*Selected text*:

High-Performance Web Servers

When we first started writing web applications more than 10 years ago, the Web was much smaller. Sure, we had the dot-com bubble, but the sheer volume of people on the Internet was considerably lower, and the sites we made were much less ambitious. Fast-forward to today, and we have the advent of Web 2.0 and widely available Internet connections on cell phones. So much more is expected of us as developers. Not only are the features we need to deliver more complex, more interactive, and more real, but there are also many more people using them more often and from more devices than ever before. This is a pretty steep challenge. While hardware continues to improve, we also need to make improvements to our software development practices to support such demands. If we kept just buying hardware to support ever-increasing features or users, it wouldn’t be very cost-effective.

*Problems and tasks*:
1: Answer these questions using the passage on high-performance web servers:
(a) How long ago did the writers first start writing web applications?
(b) On what devices are Internet connections now widely available?
(c) What does the passage say about buying more hardware to support ever-increasing features or users?
2: Carry on writing the passage on high-performance web servers from its last sentence.
The items have no connection to the passage on high-performance web servers.

*Entries*:
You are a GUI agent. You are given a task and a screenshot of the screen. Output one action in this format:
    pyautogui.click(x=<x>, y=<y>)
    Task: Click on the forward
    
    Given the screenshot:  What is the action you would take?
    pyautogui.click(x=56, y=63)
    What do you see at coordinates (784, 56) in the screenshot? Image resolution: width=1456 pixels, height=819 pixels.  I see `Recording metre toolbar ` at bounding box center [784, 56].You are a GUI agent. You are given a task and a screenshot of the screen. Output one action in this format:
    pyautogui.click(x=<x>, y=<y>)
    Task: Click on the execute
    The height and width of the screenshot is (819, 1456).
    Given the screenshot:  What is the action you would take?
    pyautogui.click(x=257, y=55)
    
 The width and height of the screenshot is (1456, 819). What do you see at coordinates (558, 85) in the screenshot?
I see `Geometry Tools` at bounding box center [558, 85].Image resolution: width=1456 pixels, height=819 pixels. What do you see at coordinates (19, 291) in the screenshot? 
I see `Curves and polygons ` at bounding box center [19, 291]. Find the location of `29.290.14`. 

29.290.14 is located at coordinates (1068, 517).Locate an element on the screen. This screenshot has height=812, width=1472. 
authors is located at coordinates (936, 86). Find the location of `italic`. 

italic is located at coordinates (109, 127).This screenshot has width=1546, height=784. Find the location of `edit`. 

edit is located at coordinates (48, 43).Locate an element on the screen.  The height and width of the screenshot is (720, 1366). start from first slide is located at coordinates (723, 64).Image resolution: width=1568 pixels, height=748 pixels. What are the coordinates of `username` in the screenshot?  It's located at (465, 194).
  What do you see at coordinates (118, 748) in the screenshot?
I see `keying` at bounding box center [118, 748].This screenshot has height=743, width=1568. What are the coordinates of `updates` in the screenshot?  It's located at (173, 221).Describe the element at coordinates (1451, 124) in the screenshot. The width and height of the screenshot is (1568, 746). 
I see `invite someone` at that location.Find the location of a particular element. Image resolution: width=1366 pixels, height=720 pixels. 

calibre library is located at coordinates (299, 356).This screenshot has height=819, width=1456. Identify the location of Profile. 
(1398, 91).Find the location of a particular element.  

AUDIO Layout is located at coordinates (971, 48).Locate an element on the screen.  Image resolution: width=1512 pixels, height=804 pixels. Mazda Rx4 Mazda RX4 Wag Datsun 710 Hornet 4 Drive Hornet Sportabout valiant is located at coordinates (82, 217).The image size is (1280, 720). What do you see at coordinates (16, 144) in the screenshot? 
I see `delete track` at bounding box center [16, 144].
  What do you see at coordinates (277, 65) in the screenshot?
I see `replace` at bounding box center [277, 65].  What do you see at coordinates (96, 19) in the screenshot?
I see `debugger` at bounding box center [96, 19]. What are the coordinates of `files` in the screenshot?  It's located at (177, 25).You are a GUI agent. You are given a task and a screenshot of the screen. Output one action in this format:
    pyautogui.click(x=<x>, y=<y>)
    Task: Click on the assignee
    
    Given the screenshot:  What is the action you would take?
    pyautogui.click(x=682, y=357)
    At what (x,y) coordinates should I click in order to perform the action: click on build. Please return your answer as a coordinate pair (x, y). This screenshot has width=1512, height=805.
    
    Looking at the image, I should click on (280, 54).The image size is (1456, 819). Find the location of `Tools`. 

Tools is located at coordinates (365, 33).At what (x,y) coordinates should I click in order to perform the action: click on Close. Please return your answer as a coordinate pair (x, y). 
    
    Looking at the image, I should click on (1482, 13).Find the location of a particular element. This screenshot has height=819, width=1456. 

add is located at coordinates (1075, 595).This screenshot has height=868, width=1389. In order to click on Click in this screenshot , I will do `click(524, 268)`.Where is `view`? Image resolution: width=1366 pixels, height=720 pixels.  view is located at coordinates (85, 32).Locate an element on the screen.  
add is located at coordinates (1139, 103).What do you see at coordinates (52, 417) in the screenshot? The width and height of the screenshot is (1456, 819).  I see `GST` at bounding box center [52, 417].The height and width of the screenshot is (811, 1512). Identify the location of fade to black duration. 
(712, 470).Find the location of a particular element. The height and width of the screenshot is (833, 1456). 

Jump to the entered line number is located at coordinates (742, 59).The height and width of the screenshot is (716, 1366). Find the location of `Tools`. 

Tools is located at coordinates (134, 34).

*Set of answers*:
1:
(a) More than 10 years ago.
(b) Cell phones.
(c) It wouldn't be very cost-effective.

2:
Node is an attempt to solve this problem by introducing the architecture called event-driven computing to the programming space for web servers. As it turns out, Node isn’t the first platform to do this, but it is by far the most successful, and we would argue that it is the easiest to use. We are going to talk about event-driven programming in a lot more detail later in this book, but let’s go through a quick intro here. Imagine you connect to a web server to get a web page. The time to reach that web server is probably 100ms or so over a reasonable DSL connection. When you connect to a typical web server, it creates a new instance of a program on the server that represents your request. That program runs from the top to the bottom (following all of the function calls) to provide your web page. This means that the server has to allocate a fixed amount of memory to that request until it is totally finished, including the 100ms+ to send the data back to you. Node doesn’t work that way. Instead, Node keeps all users in a single program. Whenever Node has to do something slow, like wait for a confirmation that you got your data (so it can mark your request as finished), it simply moves on to another user. We’re glossing over the details a bit, but this means Node is much more efficient with memory than traditional servers and can keep providing a very fast response time with lots and lots of concurrent users. This is a huge win. This approach is one of the main reasons people like Node.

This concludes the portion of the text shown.